Intentional Deception

            In the OBH case, it appears that one way to avoid the rules of §246A is to intentionally keep poor or hard to trace records.  While it was not the fact that everything ran through one account that kept OBH from incurring the §246A limitations, better records and separate accounts would have made any direct connections obvious and easier to trace.  The IRS agent did manage to find a trace even in the mass of daily transactions, so this method is not the best manner in which to avoid §246A.  However, even in a situation where a single account would help to hide the connection between the debt proceeds and the stock purchase, one must be careful since §246A can be invoked even without a direct trace.  As seen in the HEI case, the purpose of the taxpayer can cause the rules to be invoked even with a direct trace is missing.

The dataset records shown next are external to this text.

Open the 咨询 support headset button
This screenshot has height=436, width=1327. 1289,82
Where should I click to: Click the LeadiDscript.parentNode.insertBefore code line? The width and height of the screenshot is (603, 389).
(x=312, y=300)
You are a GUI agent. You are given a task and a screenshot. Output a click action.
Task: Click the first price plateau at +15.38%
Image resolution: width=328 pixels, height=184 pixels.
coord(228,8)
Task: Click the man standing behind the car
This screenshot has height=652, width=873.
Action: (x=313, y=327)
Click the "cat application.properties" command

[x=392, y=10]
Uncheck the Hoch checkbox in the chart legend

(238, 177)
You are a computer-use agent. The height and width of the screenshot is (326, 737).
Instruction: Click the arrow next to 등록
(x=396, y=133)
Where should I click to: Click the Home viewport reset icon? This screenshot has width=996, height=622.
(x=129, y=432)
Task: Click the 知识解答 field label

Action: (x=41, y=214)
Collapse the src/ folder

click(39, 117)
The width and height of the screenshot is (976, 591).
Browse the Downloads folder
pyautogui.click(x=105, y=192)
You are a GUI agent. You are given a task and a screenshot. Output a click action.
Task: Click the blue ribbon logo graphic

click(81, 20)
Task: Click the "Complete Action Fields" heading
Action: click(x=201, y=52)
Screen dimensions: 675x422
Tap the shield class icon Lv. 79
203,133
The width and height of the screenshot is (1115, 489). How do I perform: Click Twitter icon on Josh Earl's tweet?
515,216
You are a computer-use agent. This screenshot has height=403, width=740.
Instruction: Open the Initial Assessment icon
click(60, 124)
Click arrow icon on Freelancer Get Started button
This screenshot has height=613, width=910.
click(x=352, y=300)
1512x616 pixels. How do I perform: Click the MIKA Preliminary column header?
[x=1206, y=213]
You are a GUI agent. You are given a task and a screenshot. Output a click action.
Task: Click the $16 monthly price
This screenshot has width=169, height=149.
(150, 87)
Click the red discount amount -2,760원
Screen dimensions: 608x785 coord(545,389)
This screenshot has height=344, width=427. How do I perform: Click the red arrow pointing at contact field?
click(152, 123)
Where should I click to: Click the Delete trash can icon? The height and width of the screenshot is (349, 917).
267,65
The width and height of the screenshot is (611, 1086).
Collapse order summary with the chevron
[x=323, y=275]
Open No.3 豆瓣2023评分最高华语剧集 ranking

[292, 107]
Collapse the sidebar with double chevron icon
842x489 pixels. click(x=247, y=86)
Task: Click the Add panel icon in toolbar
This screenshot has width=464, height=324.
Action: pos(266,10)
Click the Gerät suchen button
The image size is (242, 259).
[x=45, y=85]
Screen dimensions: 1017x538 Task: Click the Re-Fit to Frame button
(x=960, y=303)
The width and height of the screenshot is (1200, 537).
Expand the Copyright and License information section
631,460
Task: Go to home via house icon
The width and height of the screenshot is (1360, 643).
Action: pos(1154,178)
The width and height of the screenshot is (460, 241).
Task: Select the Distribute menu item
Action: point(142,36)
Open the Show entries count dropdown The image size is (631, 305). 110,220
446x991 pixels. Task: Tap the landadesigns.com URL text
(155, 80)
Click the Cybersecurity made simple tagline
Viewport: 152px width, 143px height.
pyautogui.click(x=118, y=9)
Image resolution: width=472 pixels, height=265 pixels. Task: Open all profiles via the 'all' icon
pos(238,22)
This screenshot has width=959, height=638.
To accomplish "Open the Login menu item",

            Contrary to the initial view, the OBH case really provides an argument for keep separate accounts and accurate and detailed records.  In this case, if facts had been different, and everything had been separated, it would have been less likely that Mr. Powell would have been able to make a connection, especially over the course of thousands of transactions and a year time frame.  OBH’s saving grace in this case was the lack of a purpose and the tenuous nature of the traces.  In a different scenario, a lucky IRS agent could have stumbled upon a direct trace regardless of what the taxpayer actually did, and §246A would apply despite the efforts of the taxpayer. 

Closing

            The limitations placed on dividend received deductions work to keep abuse to a minimum.  The ability to deduct not only the interest payment but also the dividend received would allow for a double deduction, and possibly the creation of money that would ultimately be paid for by the IRS.  While the statute does not go into details about how to trace funds and how to establish whether or not there is a direct connection, the courts have filled this gap and established tests that provide guidance for a tax planner that has to deal with this situation.  The revenue ruling also helps to understand what is permissible and what is not.  However, even with these tests and supporting guidance, one must still be wary of the purpose test that can limit even well planned transactions.